# What is required
Everything below from the line with "Task: Toggle the TRUE peak button" through the line with "Task: Open the Twitter bird icon" must be retyped exactly, except the pictures.

# Source data

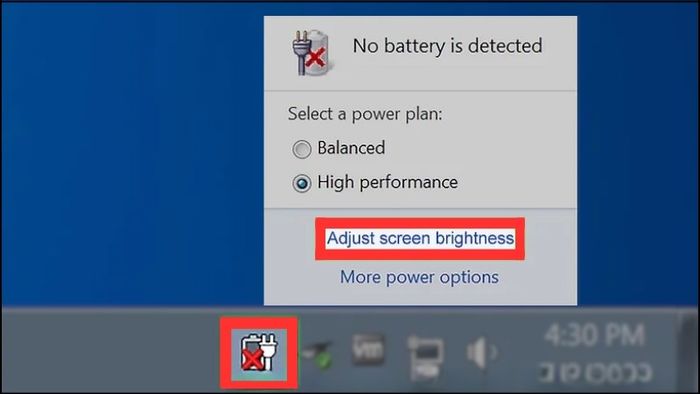Click the No battery is detected message
Viewport: 700px width, 394px height.
tap(447, 46)
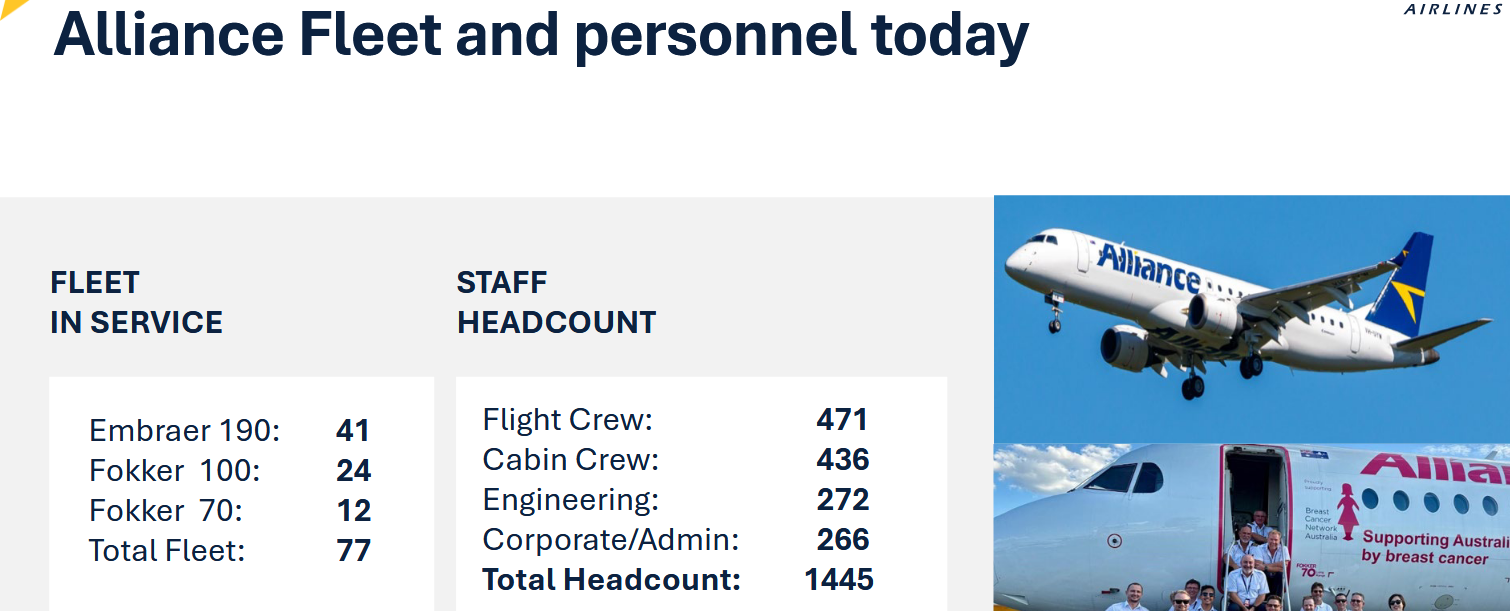1510x611 pixels.
Task: Click the 'FLEET IN SERVICE' heading
Action: [x=136, y=302]
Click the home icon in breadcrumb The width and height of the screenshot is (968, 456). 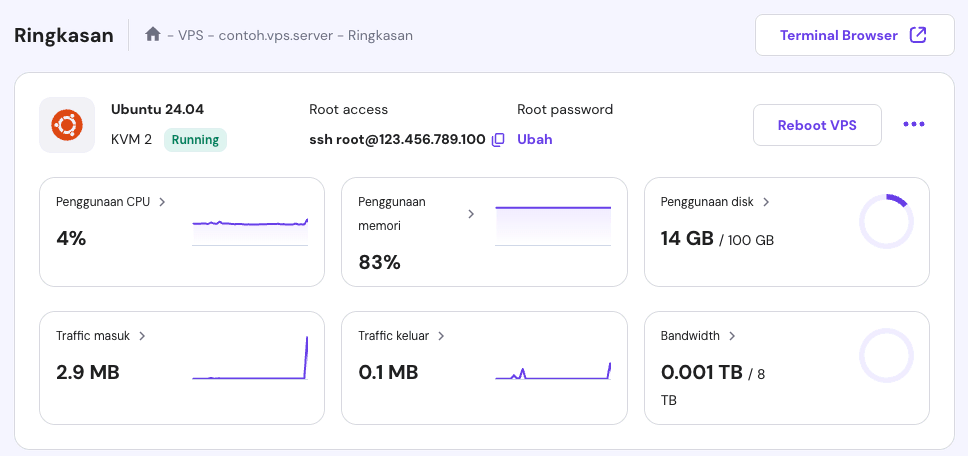click(x=153, y=35)
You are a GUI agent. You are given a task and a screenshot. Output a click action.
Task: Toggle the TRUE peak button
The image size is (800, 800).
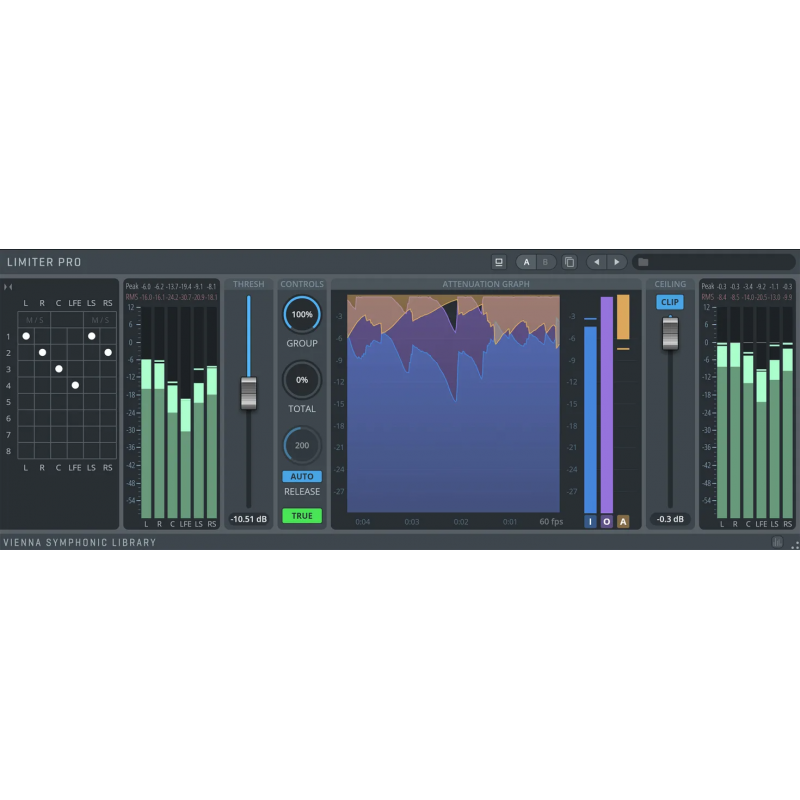click(301, 516)
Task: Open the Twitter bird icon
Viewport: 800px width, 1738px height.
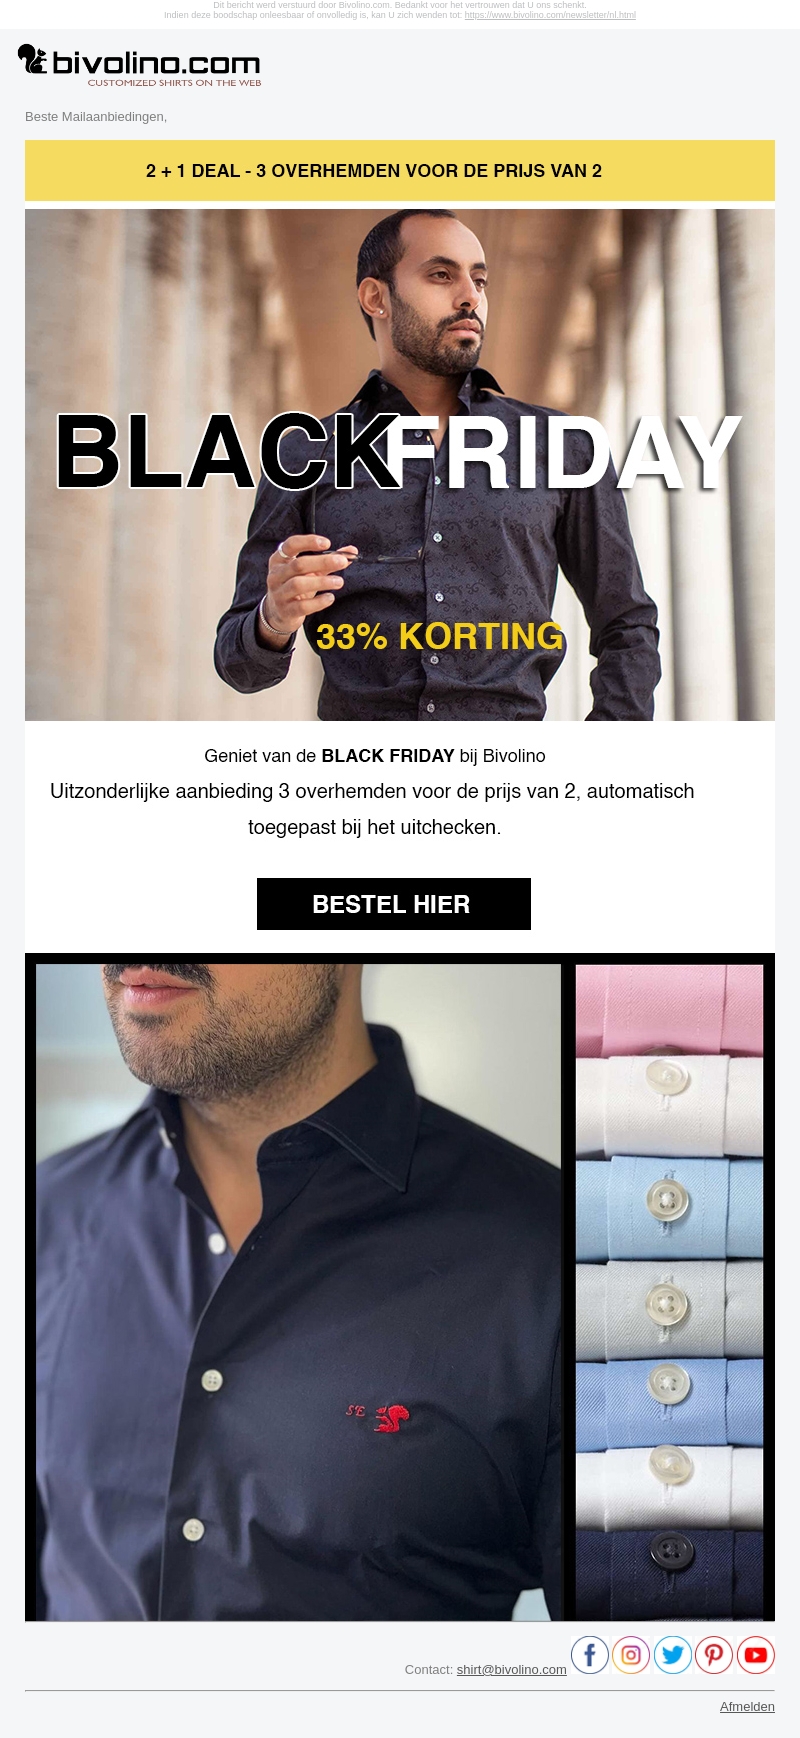Action: coord(673,1655)
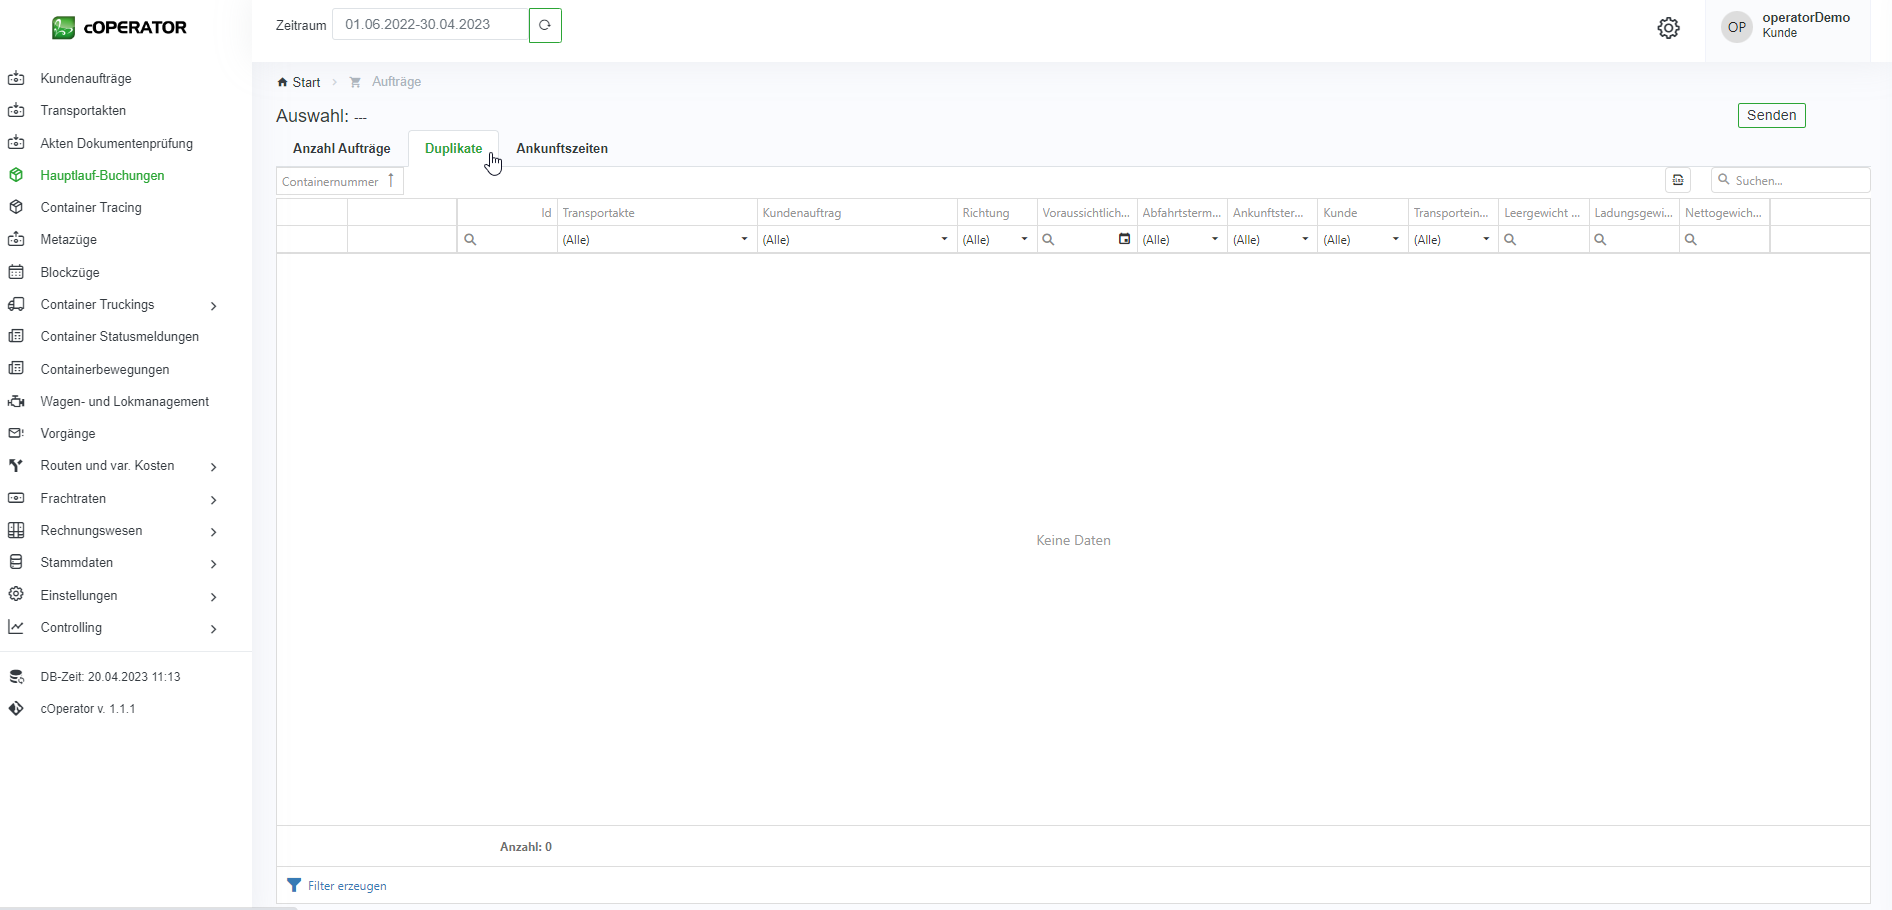Screen dimensions: 1892x910
Task: Click the refresh icon next to Zeitraum
Action: click(x=545, y=25)
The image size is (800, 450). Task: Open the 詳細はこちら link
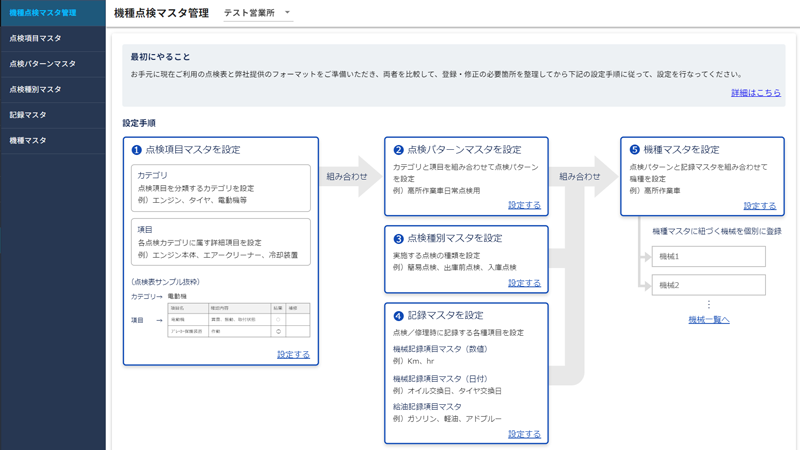tap(755, 93)
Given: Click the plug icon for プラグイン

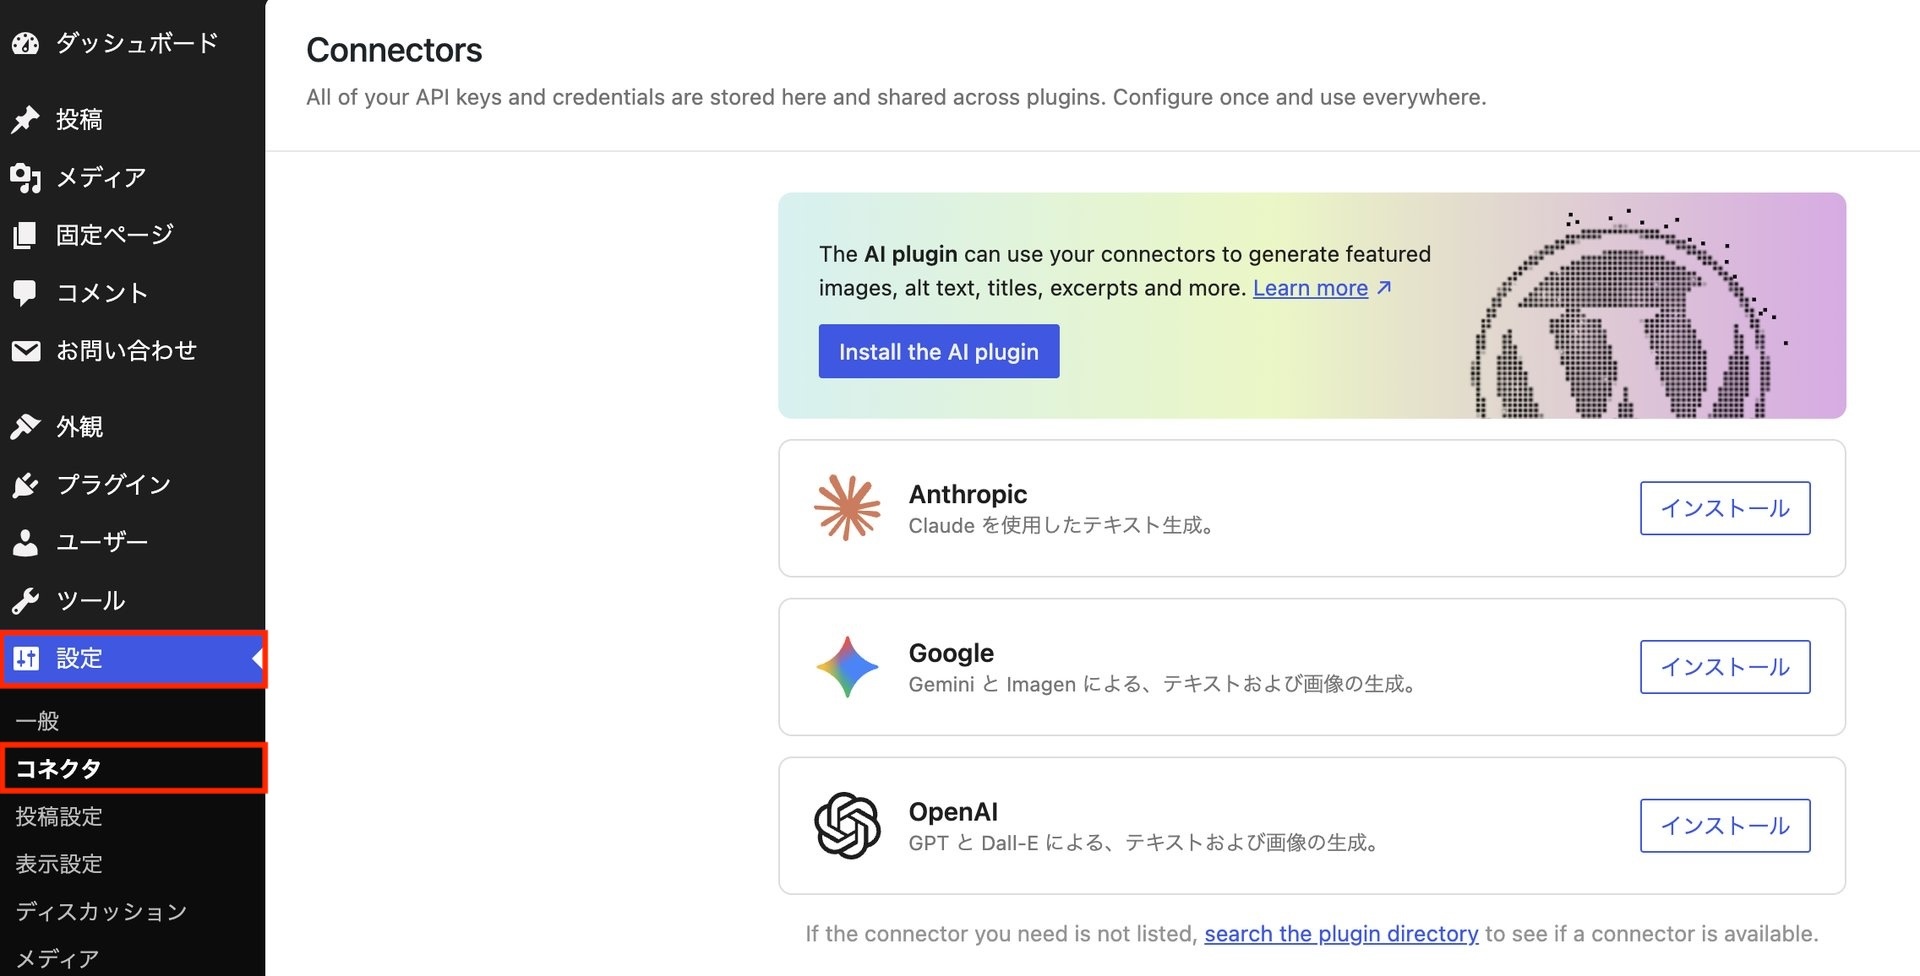Looking at the screenshot, I should tap(25, 485).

# Answer box
Task: Toggle the TRUE peak button
The image size is (800, 800).
click(301, 516)
Task: Open the Twitter bird icon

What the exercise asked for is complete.